What the experts are saying:
“Mortgage rates have been drifting higher for most of the year due to sustained inflation and the reevaluation of the Federal Reserve’s monetary policy path,” said Sam Khater, Freddie Mac’s chief economist. “While newly released inflation data from March continues to show a trend of very little movement, the financial market’s reaction paints a far different economic picture. Since inflation decelerated from 9% to 3% between June 2022 and June 2023, the annual growth rate of inflation has remained effectively flat, ranging from 3.1% to 3.7% and averaging 3.3%. The March estimate of 3.5% annual growth is in the middle of that range.

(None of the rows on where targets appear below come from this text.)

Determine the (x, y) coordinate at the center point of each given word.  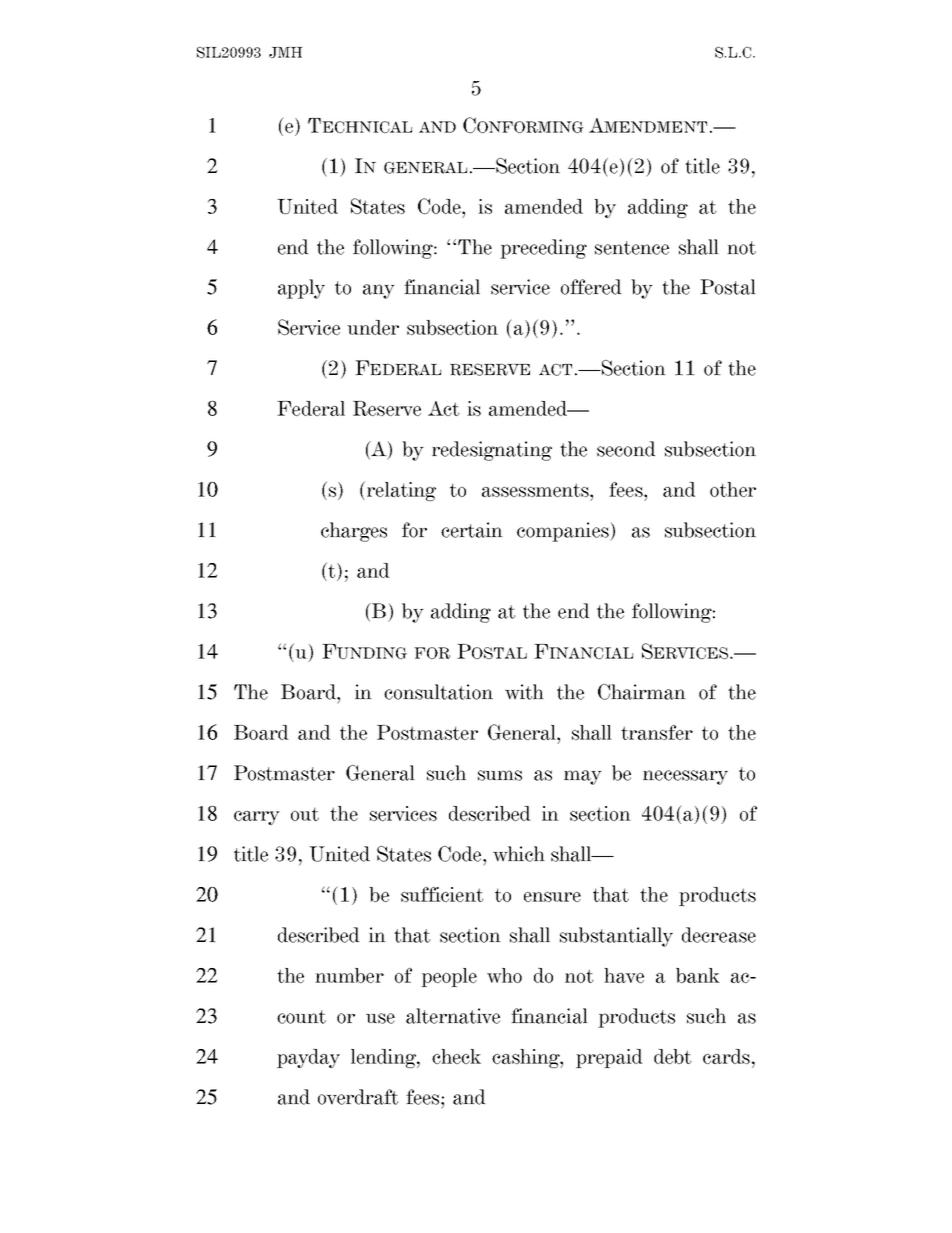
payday (308, 1058)
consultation (438, 692)
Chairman (642, 692)
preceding (543, 249)
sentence (632, 248)
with (524, 692)
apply (301, 289)
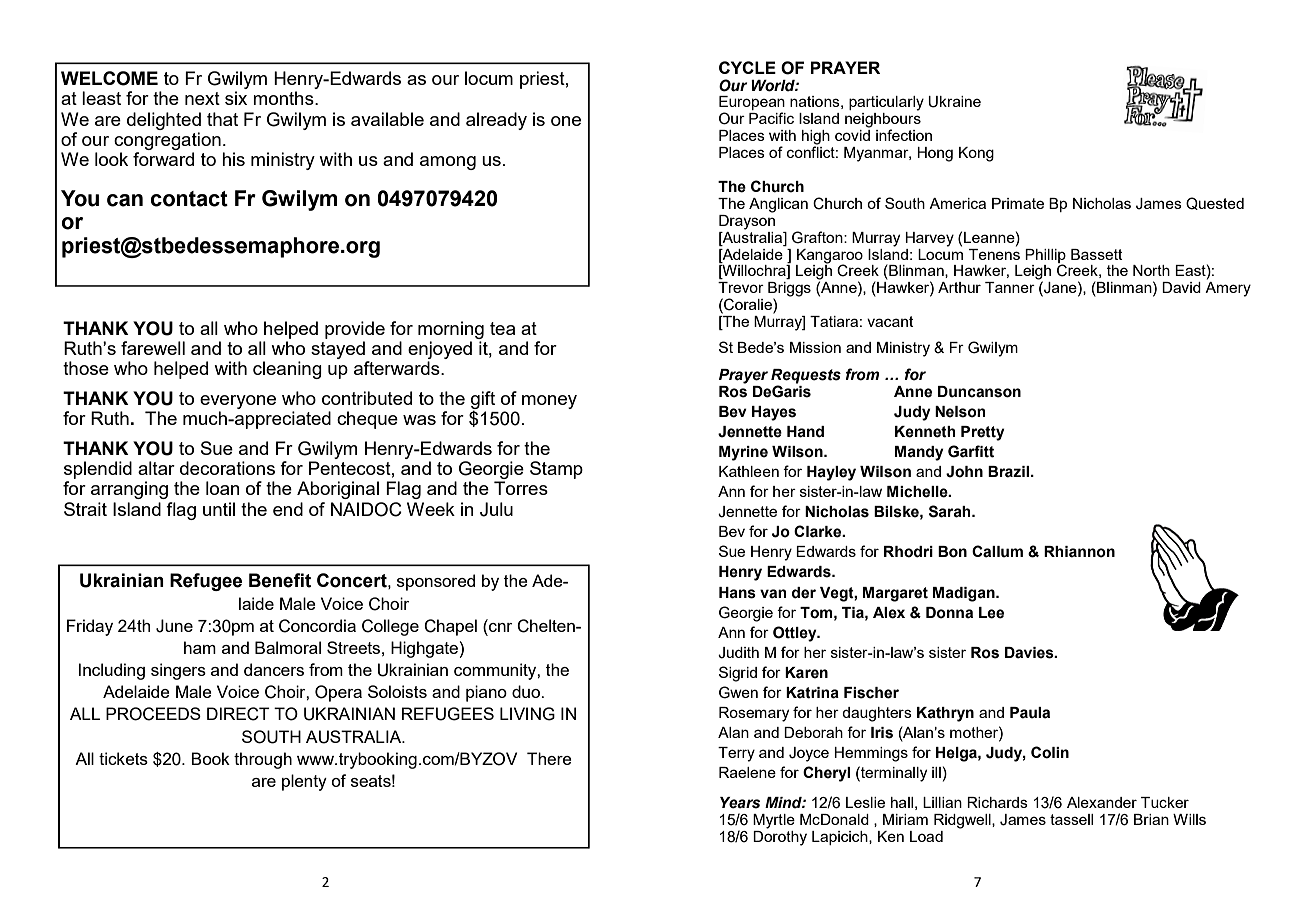 This screenshot has width=1308, height=924. Describe the element at coordinates (153, 348) in the screenshot. I see `farewell` at that location.
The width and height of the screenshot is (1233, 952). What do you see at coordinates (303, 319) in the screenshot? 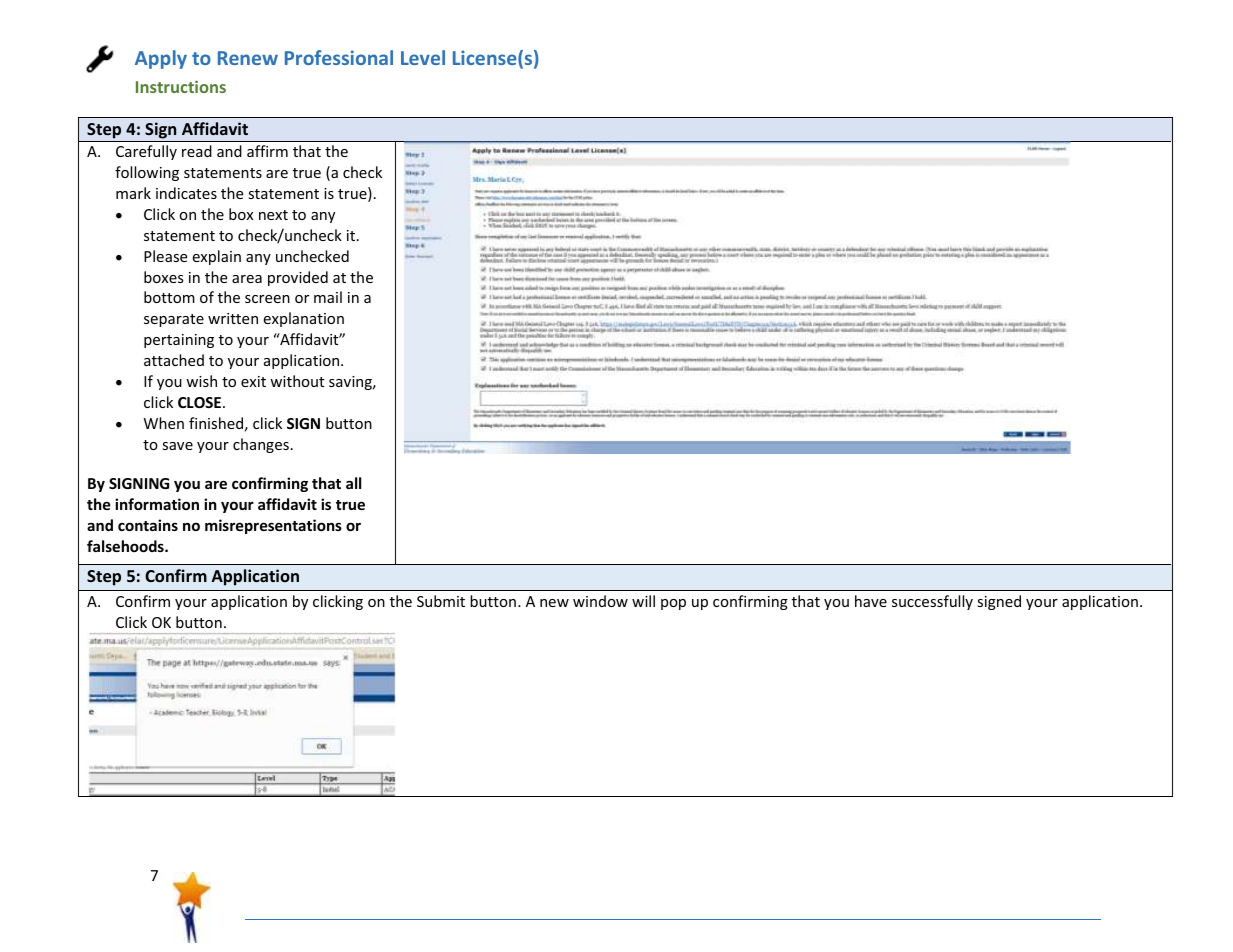
I see `explanation` at bounding box center [303, 319].
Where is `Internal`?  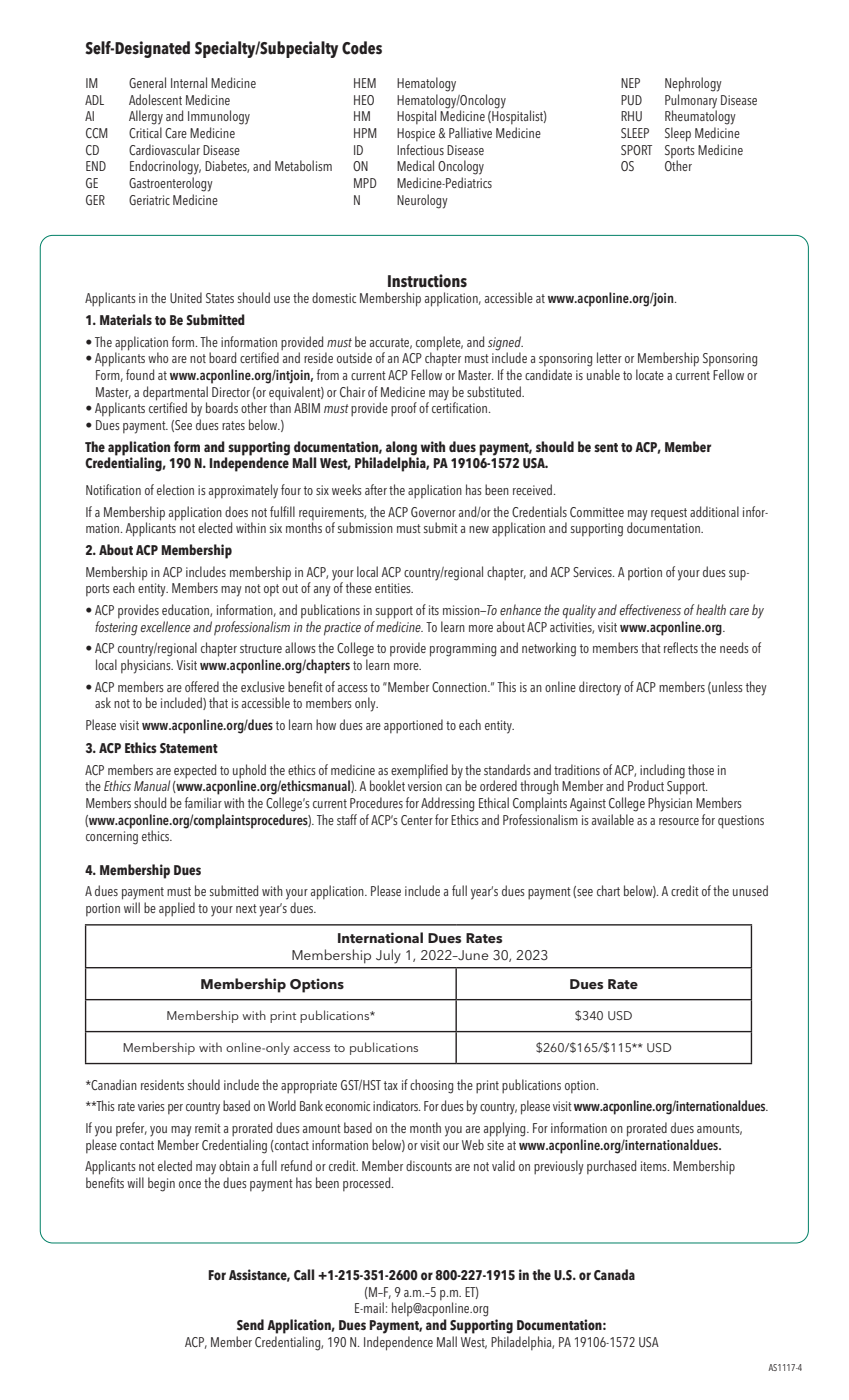
Internal is located at coordinates (189, 82).
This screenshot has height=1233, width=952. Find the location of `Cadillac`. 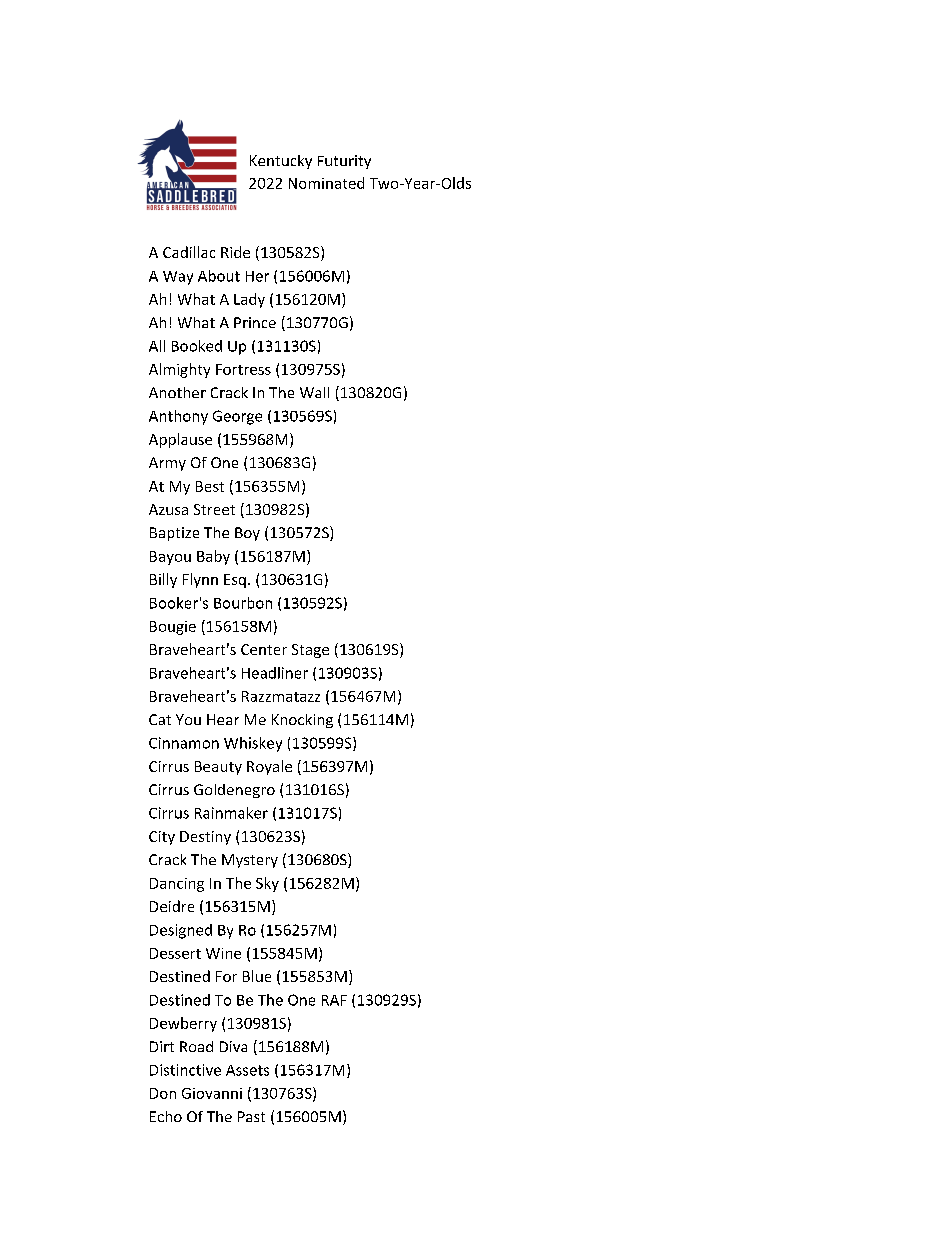

Cadillac is located at coordinates (189, 252).
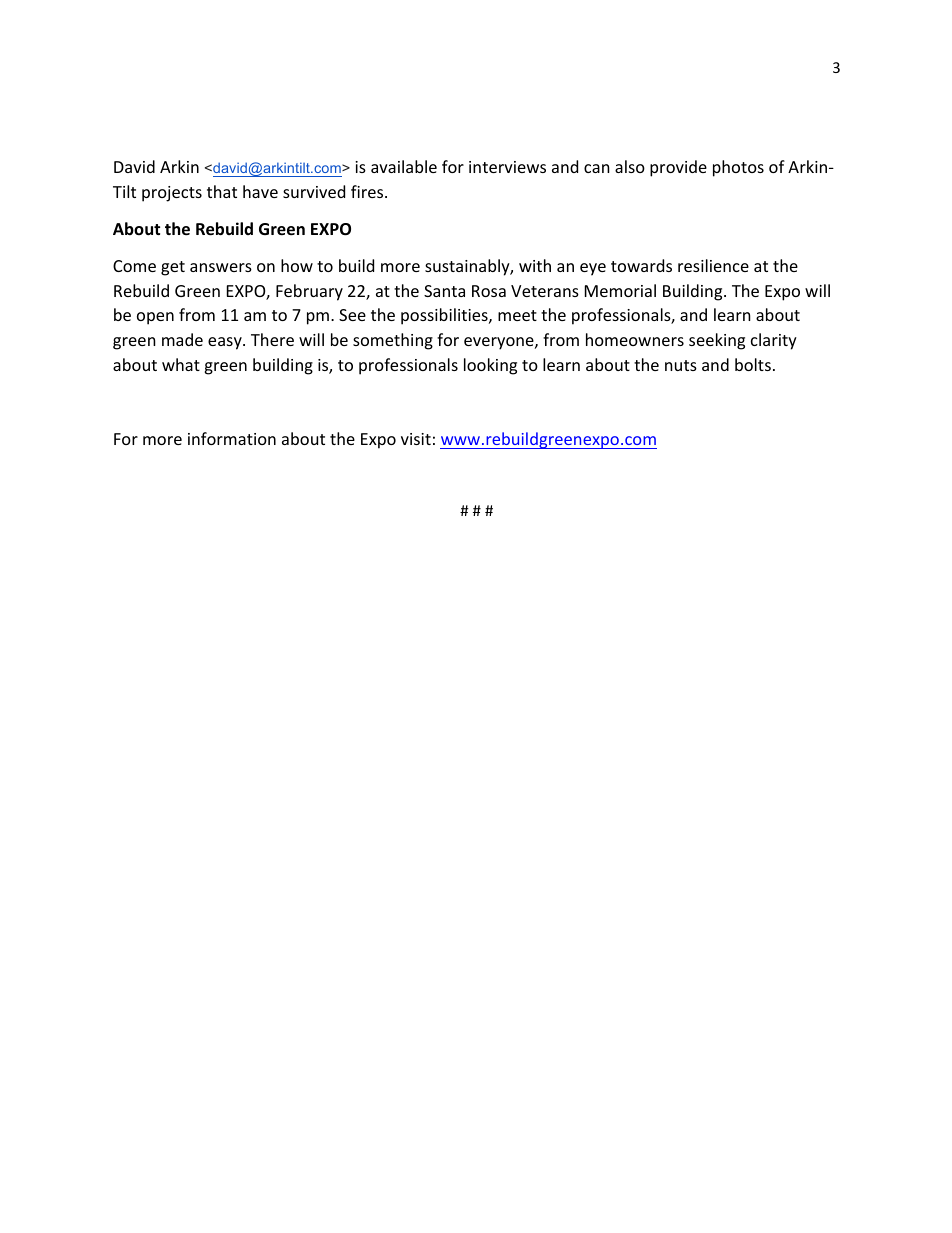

However, the market’s reaction was dramatically different, as illustrated by a significant drop in the Dow Jones Industrial Average post-announcement.”
Khater continued, “It’s clear that while the trend in inflation data has been close to flat for nearly a year, the narrative is much less clear and resembles the unrealized expectations of a recession from a year ago.”
Realtor.com Senior Economic Research Analyst, Hannah Jones commented:
“The Freddie Mac fixed rate for a 30-year mortgage jumped 6 basis points higher this week to 6.88% upon stronger-than-anticipated inflation and employment data. Investor optimism faltered as the economy added 303,000 jobs in March and inflation ticked up to 3.5% in the month. After the March CPI data release, 10-year treasury yields jumped roughly 15 basis points from 4.35% to 4.5%, the highest level since November 2023. Mortgage rates have remained in the 6.6% to 7% range since the beginning of the year, and will likely continue to hover in this range until inflation shows convincing progress towards the Fed’s 2% goal.
“Eager buyers and sellers are hoping to see more favorable housing conditions as the spring selling season kicks off. However, mortgage rates crept closer to 7% this week as economic data, measured by both inflation and employment, remained strong. Inflation climbed in March in part due to a reversal in energy price trends, with gasoline prices up 5.5% since January after 4 months of declines. Climbing gas prices may spur some consumers to consider switching to an electric vehicle, which could generate more interest in EV-friendly housing markets. Whatever they may be looking for, buyers are in luck as new listing activity picked up 15.5% annually in March, which means more fresh options on the market.”